Required dependencies will install automatically. Once finished, you can read the post-install documentation provided but configuration is really simple so you can skip this if you trust my instructions (hint: always read the documentation):

$ cat /usr/local/share/doc/pkg-readmes/samba

It's a relatively short file but it points you to a comprehensive configuration example file, which you should read to get an idea of the available options:

$ cat /usr/local/share/examples/samba/smb.conf.default

Samba Setup

After a thorough read of the provided documentation, open /etc/samba/smb.conf and set your desired options.
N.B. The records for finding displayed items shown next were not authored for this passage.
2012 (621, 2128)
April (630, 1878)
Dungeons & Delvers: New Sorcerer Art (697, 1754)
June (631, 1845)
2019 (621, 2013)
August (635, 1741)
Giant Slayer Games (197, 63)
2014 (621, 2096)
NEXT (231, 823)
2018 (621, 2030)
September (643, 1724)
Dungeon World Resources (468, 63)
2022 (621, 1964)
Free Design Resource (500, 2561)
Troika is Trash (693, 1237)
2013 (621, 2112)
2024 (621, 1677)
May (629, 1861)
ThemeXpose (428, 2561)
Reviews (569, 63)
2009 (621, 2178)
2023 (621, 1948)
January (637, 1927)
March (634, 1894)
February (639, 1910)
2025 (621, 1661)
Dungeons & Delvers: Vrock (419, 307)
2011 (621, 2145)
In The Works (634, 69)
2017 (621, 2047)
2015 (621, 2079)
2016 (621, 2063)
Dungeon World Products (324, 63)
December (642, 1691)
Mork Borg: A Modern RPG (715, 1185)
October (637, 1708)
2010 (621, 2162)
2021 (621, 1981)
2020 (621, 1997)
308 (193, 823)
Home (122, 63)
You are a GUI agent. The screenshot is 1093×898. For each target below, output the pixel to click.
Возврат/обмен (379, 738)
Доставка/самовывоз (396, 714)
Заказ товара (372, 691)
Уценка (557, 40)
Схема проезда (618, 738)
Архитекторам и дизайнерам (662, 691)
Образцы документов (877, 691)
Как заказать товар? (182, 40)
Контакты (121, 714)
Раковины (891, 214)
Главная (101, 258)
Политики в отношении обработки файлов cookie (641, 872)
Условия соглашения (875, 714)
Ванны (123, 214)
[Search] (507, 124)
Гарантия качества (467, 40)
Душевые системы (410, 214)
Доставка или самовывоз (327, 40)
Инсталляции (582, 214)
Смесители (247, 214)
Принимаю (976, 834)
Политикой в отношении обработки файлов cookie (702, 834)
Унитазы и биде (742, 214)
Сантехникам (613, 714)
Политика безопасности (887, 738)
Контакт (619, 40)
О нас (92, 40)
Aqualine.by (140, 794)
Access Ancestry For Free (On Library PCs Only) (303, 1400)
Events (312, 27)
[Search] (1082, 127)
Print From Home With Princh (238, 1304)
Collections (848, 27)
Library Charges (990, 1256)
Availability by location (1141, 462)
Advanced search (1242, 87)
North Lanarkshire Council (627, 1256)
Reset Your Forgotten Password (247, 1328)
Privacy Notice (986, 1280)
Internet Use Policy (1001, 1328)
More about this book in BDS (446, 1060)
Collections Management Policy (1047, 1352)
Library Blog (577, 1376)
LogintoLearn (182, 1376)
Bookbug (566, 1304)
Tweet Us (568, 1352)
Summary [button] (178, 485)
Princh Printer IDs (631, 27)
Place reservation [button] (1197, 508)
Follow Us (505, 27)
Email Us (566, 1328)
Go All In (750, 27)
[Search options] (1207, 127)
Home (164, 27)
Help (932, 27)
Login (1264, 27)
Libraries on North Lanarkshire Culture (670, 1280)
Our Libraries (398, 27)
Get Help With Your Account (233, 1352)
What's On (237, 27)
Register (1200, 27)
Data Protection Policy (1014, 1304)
Mine follow:

[global]
workgroup = HOMELAND
server string = %h server
socket options = TCP_NODELAY IPTOS_LOWDELAY SO_KEEPALIVE SO_RCVBUF=8192 SO_SNDBUF=8192
dns proxy = no
log file = /var/log/samba/%m.log
max log size = 1024
syslog = 3
server role = standalone
hosts allow = 10.0.0.0/255.255.255.0 127.0.0.1
map to guest = Bad User
invalid users = root

[t420]
path = /home/mark
writable = yes
browseable = yes
valid users = mark

But you can make do with a rather minimal smb.conf with the following that will even allow guest users access to a limited guest account:

[global]
workgroup = WORKGROUP
server string = Samba File Server
dns proxy = no
log file = /var/log/samba/%m.log
max log size = 1024
server role = standalone
map to guest = Bad User

[fileshare]
path = /home/username
guest ok = yes
writable = yes
browseable = yes
public = yes

If the path maps to a non-existent directory (i.e., the user doesn't exist and you don't want to create a new user), make it now:

# mkdir /home/username
# chown nobody:nobody /home/username

You're now ready to start the file server.

Start Samba Service

This is made easy with OpenBSD's rc system control, first enable and then start the dameons:

# rcctl enable smbd nmbd
# rcctl start smbd nmbd

macOS Client Setup

In Finder, open the Go menu and select Connect to server... or use the hotkey command-K then enter your server IP or hostname and shared location into the Server Address field:

smb://serveraddress/fileshare

Another dialog box will appear requiring your username and password; once entered, hit connect and you're all set!